## SOURCE TEXT
- - - -

Roubini Global Economics

DAVID NOWAKOWSKI, ROUBINI GLOBAL ECONOMICS
Originally published in the June 2011 issue

Rewind to June 2010, and recall the fragile state of the global economy: the Eurozone Crisis was erupting, and had caused a worldwide panic, with corporate bond issuance grinding to a halt. Concerns of a US double-dip were growing, and along with it the chance that deflation would spread from countries like Latvia and Ireland to the rest of the Eurozone and the US, making life hellish for already over-indebted households and governments.

While we shouldn’t give all the credit to monetary policy, since July of last year there been a remarkable improvement in the equity market, a huge decline in expected risk, a compression in investment-grade (IG) and high-yield (HY) credit spreads, dollar depreciation and, perhaps most importantly, a bottoming out of inflation expectations. The most obvious beneficiary of the policy, Treasury yields, have been clouded by other factors, but rates remain low and (because of the rise in inflation break-evens) real rates are rock-bottom.

- - - -

## COLLECTED DATA
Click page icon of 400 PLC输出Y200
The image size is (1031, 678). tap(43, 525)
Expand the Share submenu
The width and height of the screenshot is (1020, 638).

- - - -

## SET EXERCISE A
List the improvements that the Roubini Global Economics article says have taken place since July of last year.
## SET EXERCISE B
Revise the Roubini Global Economics article from "DAVID NOWAKOWSKI, ROUBINI" up to and including "households and governments.", replacing "Eurozone" with "euro area".

## WRITTEN RESPONSE A
- A remarkable improvement in the equity market
- A huge decline in expected risk
- A compression in investment-grade (IG) and high-yield (HY) credit spreads
- Dollar depreciation
- A bottoming out of inflation expectations

## WRITTEN RESPONSE B
DAVID NOWAKOWSKI, ROUBINI GLOBAL ECONOMICS
Originally published in the June 2011 issue

Rewind to June 2010, and recall the fragile state of the global economy: the euro area Crisis was erupting, and had caused a worldwide panic, with corporate bond issuance grinding to a halt. Concerns of a US double-dip were growing, and along with it the chance that deflation would spread from countries like Latvia and Ireland to the rest of the euro area and the US, making life hellish for already over-indebted households and governments.